At 30, I had a minor health scare that made me obsessive about hydration for a while. I bought fancy water bottles, tracked my intake, worried about electrolytes. The whole time, I had infinite clean water just sitting there in my kitchen, waiting to keep me alive and healthy.
We complain about water that tastes slightly off or isn’t the perfect temperature. Meanwhile, millions of people walk hours each day just to collect water that might make them sick.
Clean tap water means no waterborne diseases, no daily treks to wells, no rationing during droughts. It means cooking, cleaning, bathing, and basic hygiene are never a question. It’s health, convenience, and time savings that compound into immeasurable wealth.
Putting it all together
I’ve mentioned this before, but comparison is the thief of joy, and social media is comparison on steroids.
We’re so busy looking up at what we don’t have that we forget to look around at what we do. These five items aren’t just possessions. They’re tickets to opportunity, health, connection, and growth that most of humanity still can’t access.
Does this mean you should never want more? Of course not. Ambition and growth are healthy. But recognizing your current wealth changes everything about how you pursue future wealth.

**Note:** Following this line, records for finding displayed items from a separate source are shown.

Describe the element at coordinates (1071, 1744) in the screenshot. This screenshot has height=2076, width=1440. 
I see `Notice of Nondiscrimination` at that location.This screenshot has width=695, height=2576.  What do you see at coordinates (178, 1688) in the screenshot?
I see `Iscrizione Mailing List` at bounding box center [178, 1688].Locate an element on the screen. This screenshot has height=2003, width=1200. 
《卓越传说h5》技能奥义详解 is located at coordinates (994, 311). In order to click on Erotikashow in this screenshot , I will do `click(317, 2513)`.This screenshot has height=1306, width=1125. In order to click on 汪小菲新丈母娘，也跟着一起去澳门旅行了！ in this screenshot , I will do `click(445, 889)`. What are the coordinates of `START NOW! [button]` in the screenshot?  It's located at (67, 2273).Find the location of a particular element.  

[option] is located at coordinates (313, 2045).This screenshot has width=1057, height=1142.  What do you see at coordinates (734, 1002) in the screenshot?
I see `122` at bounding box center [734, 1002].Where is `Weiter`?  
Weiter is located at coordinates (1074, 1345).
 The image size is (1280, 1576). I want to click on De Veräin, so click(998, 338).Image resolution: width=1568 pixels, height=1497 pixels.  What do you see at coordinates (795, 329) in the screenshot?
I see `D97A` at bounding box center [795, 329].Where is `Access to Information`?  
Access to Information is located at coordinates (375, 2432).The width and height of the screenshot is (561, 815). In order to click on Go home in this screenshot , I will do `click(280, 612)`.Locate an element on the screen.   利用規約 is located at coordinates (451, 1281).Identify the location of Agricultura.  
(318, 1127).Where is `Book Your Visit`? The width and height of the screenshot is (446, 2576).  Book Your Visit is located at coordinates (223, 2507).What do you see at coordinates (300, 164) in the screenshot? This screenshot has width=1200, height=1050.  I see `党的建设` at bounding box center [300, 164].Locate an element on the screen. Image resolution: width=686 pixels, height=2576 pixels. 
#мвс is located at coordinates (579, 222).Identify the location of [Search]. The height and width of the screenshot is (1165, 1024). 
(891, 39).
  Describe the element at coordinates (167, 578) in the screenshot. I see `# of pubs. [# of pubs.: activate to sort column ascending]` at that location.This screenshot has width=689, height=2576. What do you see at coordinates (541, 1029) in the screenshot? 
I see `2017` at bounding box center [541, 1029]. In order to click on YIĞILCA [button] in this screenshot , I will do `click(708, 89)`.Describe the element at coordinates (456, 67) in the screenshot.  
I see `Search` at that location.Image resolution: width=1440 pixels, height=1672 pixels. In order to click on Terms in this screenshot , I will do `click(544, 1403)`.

You’re not starting from behind. You’re starting from a position of incredible advantage. You have tools at your disposal that billions of people would trade anything to access.
The next time you feel average or behind, remember this: if you can read this article on your own device with your own internet connection, drink clean water whenever you want, and have even a dollar in a bank account, you’ve already won a lottery most people never get to enter.
Real wealth starts with recognizing what you already have.